> **Things to do**:
1. Return the stretch of the phytoplankton monitoring text from "DV-17-15 Expanding the" through "in water samples.", word for word.
2. According to the phytoplankton monitoring text, what leads to the closure of clam flats and shellfish growing areas in Maine?

DV-17-15 Expanding the Phytoplankton Monitoring Volunteer Program
Amy Hamilton Vailea
Maine Department of Marine Resources
West Boothbay Harbor, ME
Some species of phytoplankton (microscopic marine algae) can be toxic to humans and wildlife. Excessive growth or “blooms” of these phytoplankton are often called “red tide.” In Maine, species of Alexandrium produce toxins that cause Paralytic Shellfish Poisoning, and result in closures of clam flats and shellfish growing areas. The Department of Marine Resources monitors coastal waters for harmful algae year-round, with assistance from volunteers who collect and analyze algae in water samples.

> **Data listing**:
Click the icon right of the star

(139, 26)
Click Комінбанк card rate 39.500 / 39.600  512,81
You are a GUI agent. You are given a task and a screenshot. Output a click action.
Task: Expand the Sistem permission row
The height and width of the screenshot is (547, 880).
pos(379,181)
==
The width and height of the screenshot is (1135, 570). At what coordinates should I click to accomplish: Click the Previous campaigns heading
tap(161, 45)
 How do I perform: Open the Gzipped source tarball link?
* * *
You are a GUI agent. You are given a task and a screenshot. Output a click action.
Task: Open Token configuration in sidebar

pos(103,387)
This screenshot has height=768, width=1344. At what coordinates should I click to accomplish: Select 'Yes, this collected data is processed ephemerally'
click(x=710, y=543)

> **Responses to the exercise**:
1.
DV-17-15 Expanding the Phytoplankton Monitoring Volunteer Program
Amy Hamilton Vailea
Maine Department of Marine Resources
West Boothbay Harbor, ME
Some species of phytoplankton (microscopic marine algae) can be toxic to humans and wildlife. Excessive growth or “blooms” of these phytoplankton are often called “red tide.” In Maine, species of Alexandrium produce toxins that cause Paralytic Shellfish Poisoning, and result in closures of clam flats and shellfish growing areas. The Department of Marine Resources monitors coastal waters for harmful algae year-round, with assistance from volunteers who collect and analyze algae in water samples.

2. In Maine, species of Alexandrium produce toxins that cause Paralytic Shellfish Poisoning, and this results in the closure of clam flats and shellfish growing areas.